──────── TEXT PROVIDED ────────

Support __cuda_array_interface__ on GPU

jax-ml / jax

Composable transformations of Python+NumPy programs: differentiate, vectorize, JIT to GPU/TPU, and more

http://jax.readthedocs.io/

Apache License 2.0

30.38k stars 2.79k forks source link

Support __cuda_array_interface__ on GPU #1100

Closed hawkinsp closed 8 months ago

hawkinsp commented 5 years ago

https://numba.pydata.org/numba-doc/dev/cuda/cuda_array_interface.html

It would not be hard to make DeviceArray implement this interface on GPU.

It would be slightly harder to support wrapping a DeviceArray around an existing CUDA array, but not that hard.

jonasrauber commented 5 years ago

I think even just supporting one of the directions (i.e. making DeviceArray implement this interface on GPU) would already be a great addition. I would be happy to help, but I am not sure where to find the pointer to GPU memory / what else to pay attention to.

jonasrauber commented 4 years ago

TensorFlow now supports dlpack: https://github.com/VoVAllen/tf-dlpack/issues/3

hawkinsp commented 4 years ago

PR #2133 added __cuda_array_interface__ export. You'll need a jaxlib built from GitHub head or you'll need to wait for us to make another jaxlib wheel release.

Because of https://github.com/pytorch/pytorch/issues/32868 you can't directly import the resulting arrays to PyTorch. But because of https://github.com/cupy/cupy/issues/2616 you can "launder" the array via CuPy and into PyTorch if you want.

(Another option for interoperability is DLPack, which JAX supports at Github head, in both directions.)

kkraus14 commented 4 years ago

Could this be reopened until import support is added as well?

hawkinsp commented 4 years ago

I don't follow. We support both directions, I believe?

Edit: I am wrong, apparently we don't support imports.

jakirkham commented 4 years ago

Edit: I am wrong, apparently we don't support imports.

Yeah this need came up again recently ( cc @leofang @quasiben ).

hawkinsp commented 4 years ago

Although note that DLPack imports should work, so that's an option if the exporter supports DLPack.

──────── INFORMATION SUPPLIED ────────

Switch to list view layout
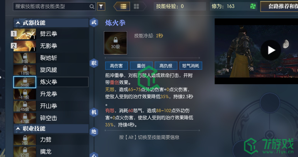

────────

## TASK SET:
1. Based on the GitHub issue thread about __cuda_array_interface__ support, decide whether each statement agrees with it. Answer yes or no for each and quote the deciding words. (a) PR #2133 added export of __cuda_array_interface__. (b) Arrays exported this way can be imported directly into PyTorch. (c) At GitHub head, JAX supports DLPack in only one direction.
2. Please continue the GitHub issue thread about __cuda_array_interface__ support, picking up after its last comment.

## WRITTEN RESPONSES:
1.
(a) Yes: "PR #2133 added __cuda_array_interface__ export."
(b) No: "you can't directly import the resulting arrays to PyTorch."
(c) No: "which JAX supports at Github head, in both directions."

2.
leofang commented 4 years ago

Thanks John! Yeah we just finished a GPU Hackathon, and a few of our teams evaluating JAX asked us why JAX can't work with other libraries like CuPy and PyTorch bidirectionally. It'd be very useful, say, to do autograd in JAX, postprocess in CuPy, then bring it back to JAX.

hawkinsp commented 4 years ago

Also: I haven't tried this, but since CuPy supports both __cuda_array_interface__ and DLPack, you can most likely "launder" an array via CuPy into JAX:

export the array via __cuda_array_interface__ to CuPy.
export the array via DLPack from CuPy.
import the DLPack into JAX.

(Obviously this isn't ideal, but it might unblock you.)

leofang commented 3 years ago

Hi @hawkinsp I recently pm'd @apaszke in an occasion where this support was mentioned. It'd be nice if JAX can prioritize the bi-directional support for the CUDA Array Interface (and update to the latest v3 protocol, in which the synchronization semantics is specified).

As you pointed out in a DLPack issue (https://github.com/dmlc/dlpack/issues/50), DLPack lacks the support for complex numbers and it's unlikely to be resolved in the foreseeable future. For array libraries this is simply not an acceptable workaround and is actually a blocker for several applications that I am aware.

Thanks, and happy new year!

miguelusque commented 3 years ago

Could this be reopened until import support is added as well?

Hi!

I was wondering if there is any update on this. Thanks!

Miguel

dmenig commented 3 years ago

I'm very interested in this too

mjsML commented 1 year ago

@hawkinsp this is seeing internal traction, given how some of the JAX internals have evolved (i.e. arrays, shmaps etc., in the context of MGMN) is there work being done here?

hypnopump commented 1 year ago

i would be interested in this

pearu commented 10 months ago

Just FYI, a new Python package pydlpack has been released that supports bidirectional data exchange of many array providers and consumers.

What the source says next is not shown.